As an aside, IIRC the Littoral Combat Ship actually uses gas turbines alongside the diesels, and must be USN specification, so it is perhaps more pertinent for him to ask his own military why they choose to use less efficient engines...!
I am a student of ccna training program. You are right and on your side on this but what do you think we should do for this?
BJ Parsons
BTW, gas and agri-fuels will not be an answer, snave-ly.
Alex Kintz
Brad, I really dont know where you are going with this... you\'ve eliminated gas (I\'m presuming you mean gasoline, or petrol if you prefer), and blanketed all agri-fuels as being bad, so what does that leave? In the category of liquid fuels, this leaves only Diesel, which is already being used... very efficiently.
Ok, maybe you mean gaseous fuels, like natural gas. Oh wait, these are much less energy dense than liquid fuels, meaning that you have to either carry more to go the same distance (which increases load and decreases carrying capacity) or decrease range. Both of these options are counterproductive to making money, which is what ferries are all about. (as an aside, the only places that see a widespread use of natural gases are those that have such an abundance of it [like norway], that it is significantly cheaper to pump it out of the ground than shipping in oil, so much so that it offsets the inefficiency).
might you mean Hydrogen, the so-called \"green\" fuel? Hydrogen is the smallest element know to man, it is so tiny that it can literally pass right through metal, glass, carbon, basically all known materials. refrigeration is out because it uses more energy keeping it cool than the hydrogen can provide, even when used in a fuel cell (which is about 87% efficient, as opposed to combustion, which is about 40%) So there is no efficient way of storing it. And I\'m not going to even get into the problems with making, shipping, and fueling when using hydrogen.
Maybe solar? Can\'t be that, as solar cant provide a tenth of the power required for a vessel of this size. How about nuclear? Prohibitively expensive to build and maintain, and the eco-hippies will jump all over you like fleas.
So that leaves Diesel, the most energy efficient of all the liquid and gaseous fuels.

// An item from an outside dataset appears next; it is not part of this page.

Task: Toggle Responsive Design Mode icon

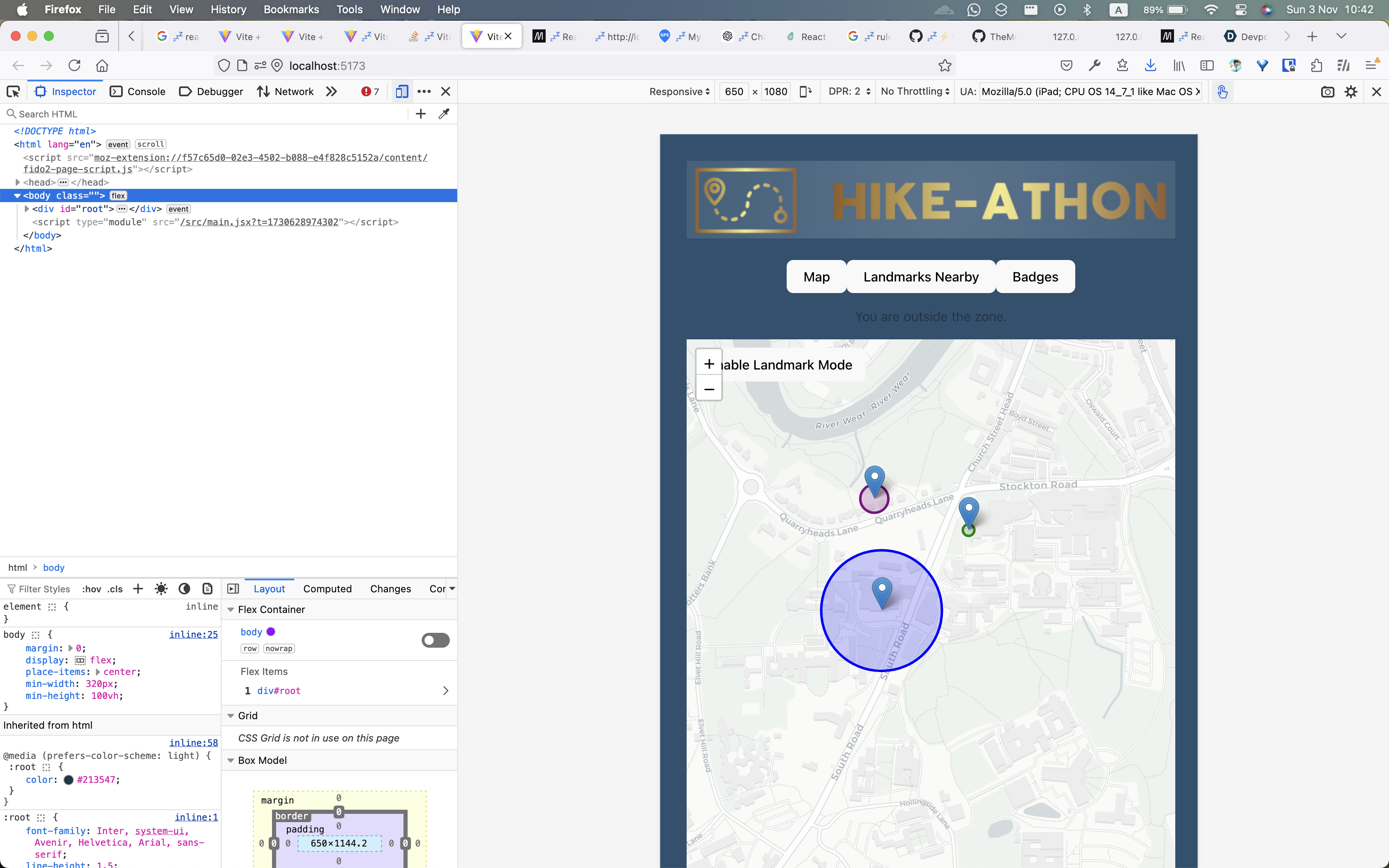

Which is why almost all commercial shipping uses it.
Alex Kintz
also, just an awesome design. the trimaran design is the best of all worlds, and has remarkable seakeeping and efficiency characteristics.
Ian Biner
Austal\'s trimaran is quite an achievement for a hull form that started life as \"the world\'s fastest cruise ship\" back in 2001.

After the 14m test model, the original design was 160m long, with more than 300 luxury cabins, most with private balconies.

Ah well... it seemed like a good idea at the time.